Records drawn from a dataset:
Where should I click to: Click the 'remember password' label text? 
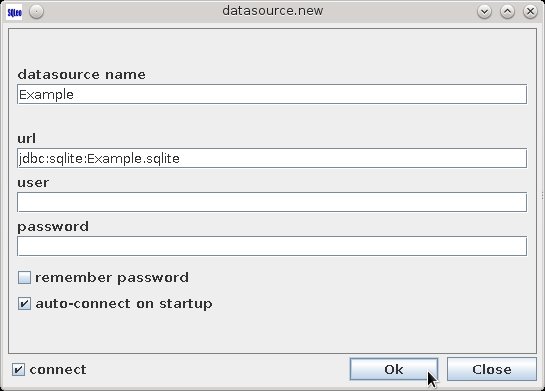112,278
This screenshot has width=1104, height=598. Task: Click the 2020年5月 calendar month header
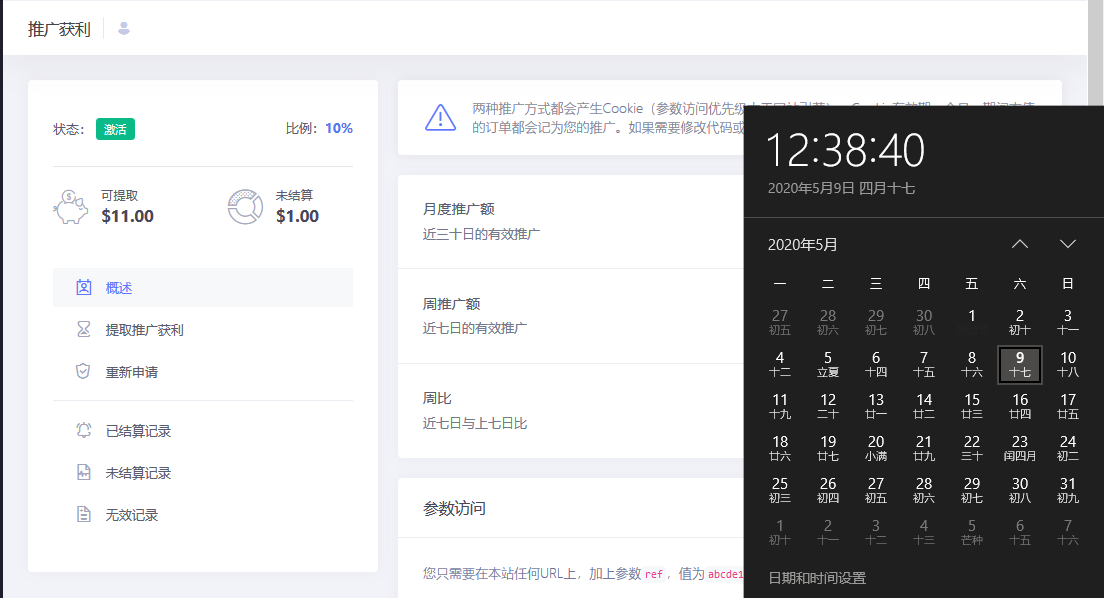[x=803, y=244]
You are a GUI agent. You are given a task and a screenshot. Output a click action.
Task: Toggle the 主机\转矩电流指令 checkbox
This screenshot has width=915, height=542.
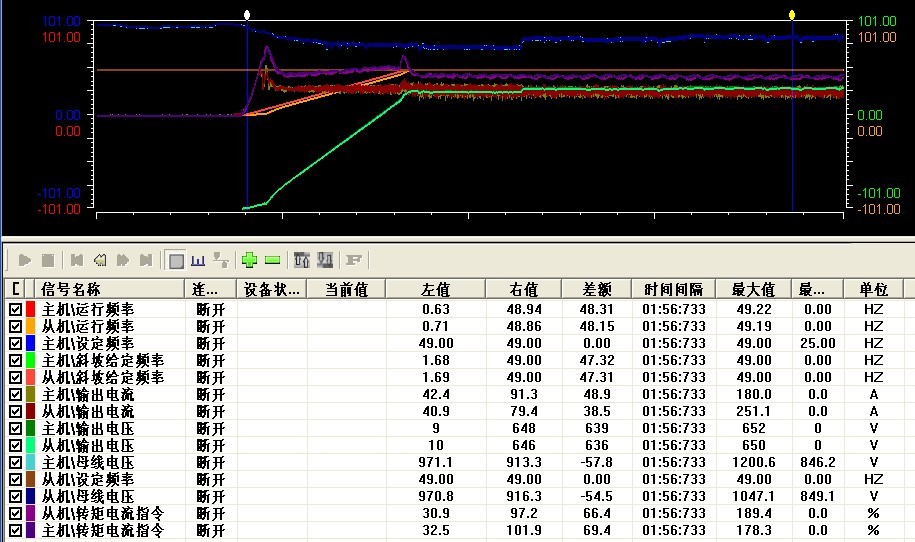click(15, 530)
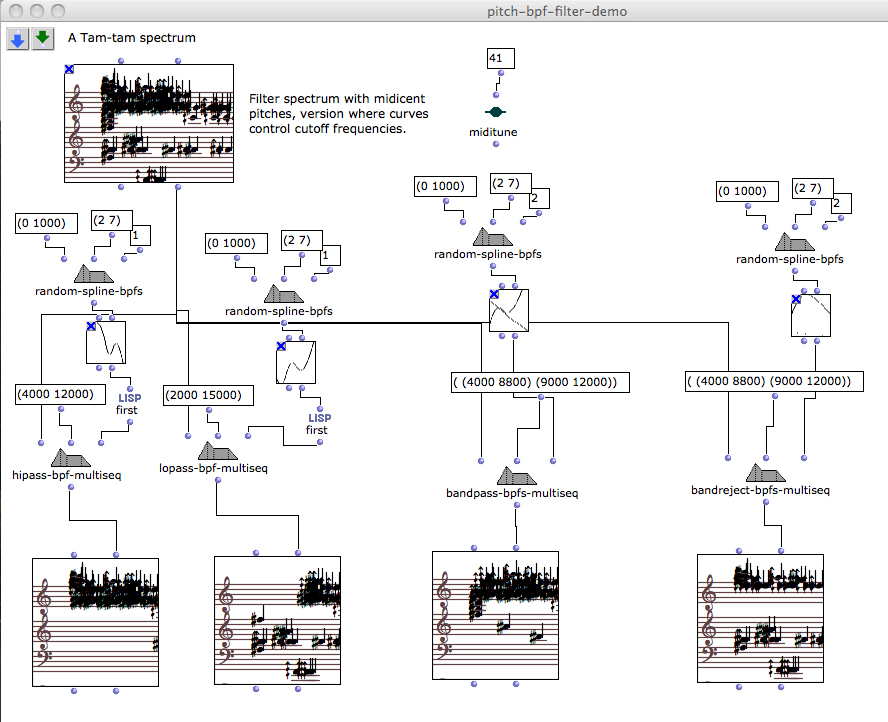Click the LISP first box feeding hipass-bpf-multiseq
Screen dimensions: 888x722
pos(130,403)
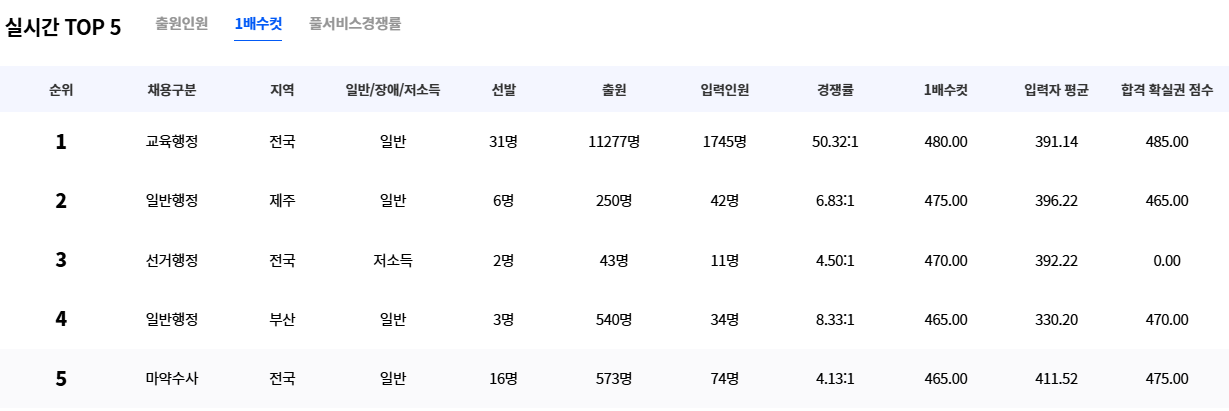The image size is (1229, 411).
Task: Select the 교육행정 row entry
Action: click(171, 142)

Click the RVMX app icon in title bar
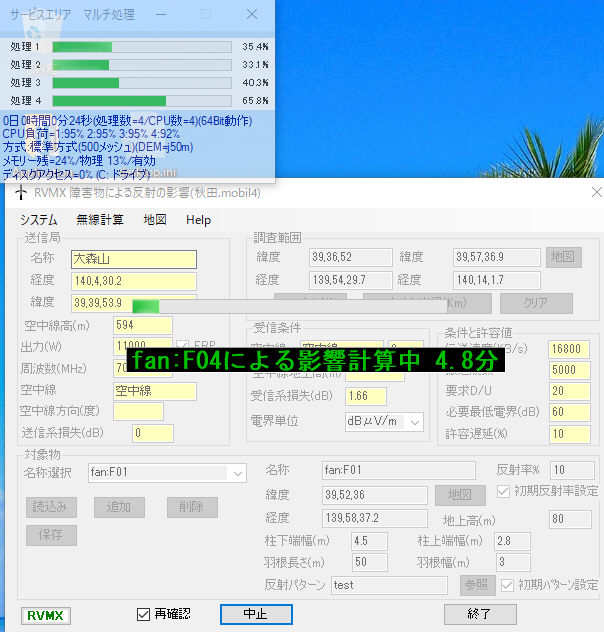pos(18,193)
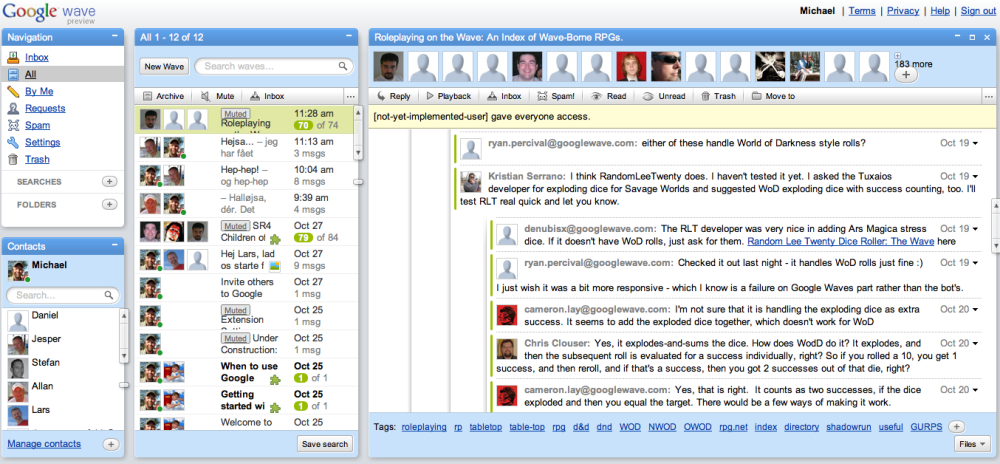Open the Files dropdown
1000x464 pixels.
[973, 443]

Exercise prompt:
Pictures stay out; the entries above are to be output exactly as given.

Reply:
Where should I click to: Click the 'remember password' label text? 
112,278
This screenshot has width=1104, height=598. Task: Click the 2020年5月 calendar month header
[x=803, y=244]
You are a GUI agent. You are given a task and a screenshot. Output a click action.
Task: Toggle the 主机\转矩电流指令 checkbox
This screenshot has width=915, height=542.
click(15, 530)
Click the LISP first box feeding hipass-bpf-multiseq
Screen dimensions: 888x722
pos(130,403)
The image size is (1229, 411).
Task: Select the 교육행정 row entry
Action: click(171, 142)

Click the RVMX app icon in title bar
pos(18,193)
Open the Files dropdown
1000x464 pixels.
[973, 443]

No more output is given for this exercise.